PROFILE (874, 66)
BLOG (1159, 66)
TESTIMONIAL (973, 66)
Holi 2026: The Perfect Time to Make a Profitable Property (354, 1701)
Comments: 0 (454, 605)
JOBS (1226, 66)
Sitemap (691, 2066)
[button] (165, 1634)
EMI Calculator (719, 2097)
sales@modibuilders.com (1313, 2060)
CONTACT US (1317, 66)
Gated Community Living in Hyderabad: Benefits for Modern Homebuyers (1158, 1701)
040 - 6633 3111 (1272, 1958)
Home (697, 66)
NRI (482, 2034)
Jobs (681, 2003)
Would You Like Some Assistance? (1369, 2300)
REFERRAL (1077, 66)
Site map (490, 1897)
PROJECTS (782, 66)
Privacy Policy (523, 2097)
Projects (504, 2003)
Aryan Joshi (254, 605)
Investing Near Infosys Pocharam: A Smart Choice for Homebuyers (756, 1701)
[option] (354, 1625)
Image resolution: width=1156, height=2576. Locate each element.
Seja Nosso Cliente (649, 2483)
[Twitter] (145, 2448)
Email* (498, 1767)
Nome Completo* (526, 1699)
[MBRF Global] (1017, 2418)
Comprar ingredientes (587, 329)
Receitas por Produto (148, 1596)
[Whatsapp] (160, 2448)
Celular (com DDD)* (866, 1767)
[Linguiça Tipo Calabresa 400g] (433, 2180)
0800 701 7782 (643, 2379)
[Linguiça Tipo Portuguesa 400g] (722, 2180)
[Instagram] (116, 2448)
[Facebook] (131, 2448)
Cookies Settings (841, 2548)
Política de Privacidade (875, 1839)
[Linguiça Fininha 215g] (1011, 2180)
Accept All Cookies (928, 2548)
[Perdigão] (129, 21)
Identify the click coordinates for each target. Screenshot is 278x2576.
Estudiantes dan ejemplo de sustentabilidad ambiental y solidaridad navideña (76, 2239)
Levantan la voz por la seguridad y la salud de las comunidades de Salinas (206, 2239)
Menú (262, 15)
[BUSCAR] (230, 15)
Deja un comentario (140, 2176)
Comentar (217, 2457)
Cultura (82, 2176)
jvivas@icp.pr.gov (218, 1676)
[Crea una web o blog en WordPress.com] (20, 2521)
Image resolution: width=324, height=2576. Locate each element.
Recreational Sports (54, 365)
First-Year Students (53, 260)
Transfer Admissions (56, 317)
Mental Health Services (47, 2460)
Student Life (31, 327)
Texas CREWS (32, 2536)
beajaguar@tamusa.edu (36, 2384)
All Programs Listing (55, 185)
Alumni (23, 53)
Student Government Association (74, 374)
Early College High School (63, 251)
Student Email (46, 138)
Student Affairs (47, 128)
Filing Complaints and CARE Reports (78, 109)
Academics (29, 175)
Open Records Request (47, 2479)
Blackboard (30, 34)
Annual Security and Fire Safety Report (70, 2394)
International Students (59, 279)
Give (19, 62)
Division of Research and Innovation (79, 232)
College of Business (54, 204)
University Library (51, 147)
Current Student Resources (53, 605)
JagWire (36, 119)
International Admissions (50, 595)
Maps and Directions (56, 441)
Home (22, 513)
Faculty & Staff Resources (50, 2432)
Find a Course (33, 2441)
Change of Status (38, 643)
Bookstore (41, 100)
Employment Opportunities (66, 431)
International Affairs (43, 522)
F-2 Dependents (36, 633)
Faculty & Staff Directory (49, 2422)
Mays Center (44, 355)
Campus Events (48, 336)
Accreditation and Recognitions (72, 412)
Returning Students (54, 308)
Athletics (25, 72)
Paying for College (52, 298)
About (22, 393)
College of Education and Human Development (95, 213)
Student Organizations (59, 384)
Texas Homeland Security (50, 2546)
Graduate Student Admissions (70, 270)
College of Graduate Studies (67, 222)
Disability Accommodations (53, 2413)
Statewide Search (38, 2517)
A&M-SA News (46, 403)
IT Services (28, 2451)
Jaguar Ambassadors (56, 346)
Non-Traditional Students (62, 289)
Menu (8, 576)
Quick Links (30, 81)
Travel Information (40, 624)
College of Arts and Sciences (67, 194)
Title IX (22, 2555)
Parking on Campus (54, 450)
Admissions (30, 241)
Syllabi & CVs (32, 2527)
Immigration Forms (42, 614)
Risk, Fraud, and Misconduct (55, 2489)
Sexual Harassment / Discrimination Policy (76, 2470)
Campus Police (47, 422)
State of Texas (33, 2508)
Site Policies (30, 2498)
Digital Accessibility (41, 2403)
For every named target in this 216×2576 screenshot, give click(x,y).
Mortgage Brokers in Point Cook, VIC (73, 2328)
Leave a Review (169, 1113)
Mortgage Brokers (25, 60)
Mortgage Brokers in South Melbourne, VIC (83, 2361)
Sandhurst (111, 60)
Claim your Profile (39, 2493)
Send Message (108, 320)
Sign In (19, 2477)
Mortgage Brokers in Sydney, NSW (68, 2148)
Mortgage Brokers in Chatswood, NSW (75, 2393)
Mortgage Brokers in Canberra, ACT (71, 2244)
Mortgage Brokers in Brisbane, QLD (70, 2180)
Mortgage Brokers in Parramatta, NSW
______
TRY IT:
Please reproduce exactly the lines in the listing above from the one containing "For every named" through the one containing "Claim your Profile (39, 2493)", both included, and nothing more.

EXPECTED OUTPUT:
For every named target in this 216×2576 screenshot, give click(x,y).
Mortgage Brokers in Point Cook, VIC (73, 2328)
Leave a Review (169, 1113)
Mortgage Brokers (25, 60)
Mortgage Brokers in South Melbourne, VIC (83, 2361)
Sandhurst (111, 60)
Claim your Profile (39, 2493)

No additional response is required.